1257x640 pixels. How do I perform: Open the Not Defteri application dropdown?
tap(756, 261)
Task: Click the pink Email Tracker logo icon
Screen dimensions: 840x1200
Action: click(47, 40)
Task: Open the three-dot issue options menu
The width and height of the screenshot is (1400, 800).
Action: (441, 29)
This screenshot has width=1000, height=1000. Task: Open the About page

Written request >> Quote all of the records above word for word, keeping every line unchanged and in its original order.

Task result >>
1257x640 pixels. How do I perform: Open the Not Defteri application dropdown?
tap(756, 261)
Task: Click the pink Email Tracker logo icon
Screen dimensions: 840x1200
Action: click(47, 40)
Task: Open the three-dot issue options menu
The width and height of the screenshot is (1400, 800).
Action: (441, 29)
This screenshot has width=1000, height=1000. Task: Open the About page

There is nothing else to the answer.